世に倦む・・・

大臣をやめ、議員の地位さえほうりだして引退したはずの竹中平蔵が、なぜかテレビにけっこう登場して発言しているのが疑問であったが、世に倦む日々さんの最新のブログを読んで、得心した。消費税増税反対と、宗旨替えしたのだろうか、と思っていた菅井は甘ちゃんである。やはり、竹中平蔵は筋金入りのひどいやつである。
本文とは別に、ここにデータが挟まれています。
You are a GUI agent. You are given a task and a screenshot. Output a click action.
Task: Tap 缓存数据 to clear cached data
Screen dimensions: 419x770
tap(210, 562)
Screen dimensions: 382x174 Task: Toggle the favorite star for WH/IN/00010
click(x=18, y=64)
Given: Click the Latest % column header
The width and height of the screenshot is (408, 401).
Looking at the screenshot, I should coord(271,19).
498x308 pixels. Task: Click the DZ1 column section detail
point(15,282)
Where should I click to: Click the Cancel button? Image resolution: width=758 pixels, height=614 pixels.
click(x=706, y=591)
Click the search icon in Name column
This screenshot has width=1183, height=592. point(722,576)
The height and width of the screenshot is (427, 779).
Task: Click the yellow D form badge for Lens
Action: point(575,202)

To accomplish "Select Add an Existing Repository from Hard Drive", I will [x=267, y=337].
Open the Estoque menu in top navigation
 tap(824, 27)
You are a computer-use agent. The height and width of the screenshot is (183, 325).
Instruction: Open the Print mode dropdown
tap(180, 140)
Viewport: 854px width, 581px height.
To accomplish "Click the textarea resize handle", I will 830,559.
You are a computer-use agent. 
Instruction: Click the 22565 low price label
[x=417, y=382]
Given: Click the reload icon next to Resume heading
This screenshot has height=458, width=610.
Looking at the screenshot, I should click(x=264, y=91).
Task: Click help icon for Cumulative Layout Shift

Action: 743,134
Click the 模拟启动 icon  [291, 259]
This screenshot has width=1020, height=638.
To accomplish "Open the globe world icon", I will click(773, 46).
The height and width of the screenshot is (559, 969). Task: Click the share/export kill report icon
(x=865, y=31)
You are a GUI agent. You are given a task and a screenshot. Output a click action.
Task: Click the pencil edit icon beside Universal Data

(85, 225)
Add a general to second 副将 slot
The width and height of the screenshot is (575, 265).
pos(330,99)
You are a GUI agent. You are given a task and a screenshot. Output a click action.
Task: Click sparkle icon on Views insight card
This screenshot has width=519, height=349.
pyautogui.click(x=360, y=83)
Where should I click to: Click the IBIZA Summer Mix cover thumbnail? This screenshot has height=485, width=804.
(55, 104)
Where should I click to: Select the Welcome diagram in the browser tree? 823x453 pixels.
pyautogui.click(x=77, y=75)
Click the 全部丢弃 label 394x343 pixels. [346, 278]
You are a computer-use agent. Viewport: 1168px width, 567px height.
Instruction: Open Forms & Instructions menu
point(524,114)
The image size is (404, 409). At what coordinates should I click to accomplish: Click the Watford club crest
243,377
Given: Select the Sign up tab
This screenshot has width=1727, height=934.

《最近の竹中平蔵は、消費税導入反対の論陣を張っている。「過去の人」になりつつあった立場を、消費税反対論者としての意外性で斬新な存在感を演出し、再びマスコミに注目される政策論者として復活を遂げつつある。この男は常に巧妙で狡猾だ。政府が消費税増税財政再建骨太の方針を固めたのは、竹中平蔵が閣僚をやっていた小泉政権のときである。すなわち、竹中平蔵の言う「消費税増税反対」は、もっと大幅に社会保障を削れの意味であり、決して庶民の生活を守ろうという動機のものではない。竹中平蔵は「消費税を社会保障目的税にするのは反対だ」と言っていた。社会保障を切りたいのだ。米国型の、社会保障から政府が手を引く「小さな政府」を早く完成させたいのである。
消費税はいずれ上げるが、それは一般財源に回すのであり、社会保障には回さない。その前に社会保障の支出を削減する。削減した分は「小さな政府」で企業減税に回す。それが竹中平蔵の政策モデルだ。「消費税増税反対」の表面だけに目を奪われてはいけない。》

いろいろと言いたい事もあるが、世に倦む氏の言にははっとさせられることが多い。 

森永卓郎氏に対する批判もである。

森永卓郎のコメントは常にこうだ。悪くなります。苦しくなります。年間300万円で生活しましょう。今年は200万円で生活するノウハウ本を売る気なのか。エコノミストとして他に言うことはないのか。庶民に生活防衛させる前に、政府に政策転換をさせる考えはないのか。森永卓郎の言い分は、立場は弱者である国民多数の側に立ちながら、政府に政策転換を主張する正当性や妥当性が全く出て来ない。市民的主体性の視点や意思が欠落して、庶民は常に権力者や富裕層に苛められて耐えるものだという諦めの境地で経済を論じている。そこに自分の議論の立地を置き、後ろ向きの支持と共感を集めている。「負け組」経済評論家で商売している。だから、新自由主義とは矛盾しないのだ。新自由主義の敵にはならないのだ。》

森永氏に対するこの批判は、本質的には、日本のほとんどの批評者にあてはまると菅井は思っている。その中には、菅井も、また、世を倦む氏も残念ながら入っている。この批評を乗り越えているかもしれない論者は未だごく僅かである。